The amount users have spent in digital yuan, also known as e-CNY, is tiny compared with the trillions in dollars processed annually by China’s leading private digital payment firms, Alipay and WeChat Pay. But neither of the giants’ mobile payment platforms will be available in the Olympic Village.

Instead, foreign visitors will be able to access money-changing vending machines where foreign currency can be converted into digital yuan and loaded onto a temporary debit card. The visitor can then use the card to make contactless transactions throughout the village.

For many visitors, the digital yuan’s interface will be familiar. The system works like other prepaid cards, such as a travel card for riding a subway or a ski pass. The PBOC has also designed other wearables that can be loaded with e-CNY—watches, Olympic badges, and ski gloves—to make the currency more appealing.

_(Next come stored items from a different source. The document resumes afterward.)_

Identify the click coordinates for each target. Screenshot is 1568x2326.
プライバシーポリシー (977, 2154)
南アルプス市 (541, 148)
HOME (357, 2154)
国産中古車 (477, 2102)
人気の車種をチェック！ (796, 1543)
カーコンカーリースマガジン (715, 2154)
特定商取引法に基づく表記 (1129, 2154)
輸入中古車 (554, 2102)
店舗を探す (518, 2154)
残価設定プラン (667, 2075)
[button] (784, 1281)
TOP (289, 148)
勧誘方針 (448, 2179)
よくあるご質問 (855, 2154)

“It’s a key task and challenge to make sure foreign visitors will have a good experience [with the digital yuan],” the Bank of China (BOC)—a partner of the Winter Olympics that’s not to be confused with the central bank—said in a statement. Ensuring foreigners have a “good experience” with the digital yuan could resolve a long-standing problem in China: that tourists are largely excluded from the country’s cashless society.

Payments have become a major point of friction for travelers to China ever since mobile payments, led by Alipay and WeChat, took off years ago and supplanted cash. Until recently, neither Alipay nor WeChat let foreign users open payment accounts, and because the mobile payment systems had become so ubiquitous across China, travelers, who often carry cash, were sometimes left without ways to pay for goods and services.

Cash will be accepted in the Olympic Village, but the ease of using a prepaid swipe card will likely entice many visitors to try the digital yuan. Turrin notes that even though Visa payments are accepted in the Olympic Village, too—because the payments brand is a sponsor of the Olympic Games—using a preloaded e-CNY card will probably be cheaper than paying a Visa processing fee for every transaction.

But use of the digital yuan at the Olympics by athletes, coaches, and support staff may raise red flags back in their home countries.

In the U.S., three Republican senators warned last year that U.S. athletes should refuse to use the digital yuan during the Olympics, citing concerns that the e-CNY could expose their personal data to Beijing. However, Turrin dismisses this concern as simply “fear and loathing of China.”

“There are zero security risks to using China’s central bank digital currency, especially for those who use it in prepaid card format, which is not a connected device,” Turrin says. In the rest of China, e-CNY accounts are linked to smartphones, and users must download an app. But not, it seems, in the Olympic Village.

In fact, in the Olympic Village, the e-CNY’s low-tech interface—using cash to top up a card at a vending machine—means the significance of transacting in one of the world’s first fiat digital currencies could be lost on many of the users, but that seamlessness will be a testament to the digital yuan’s success.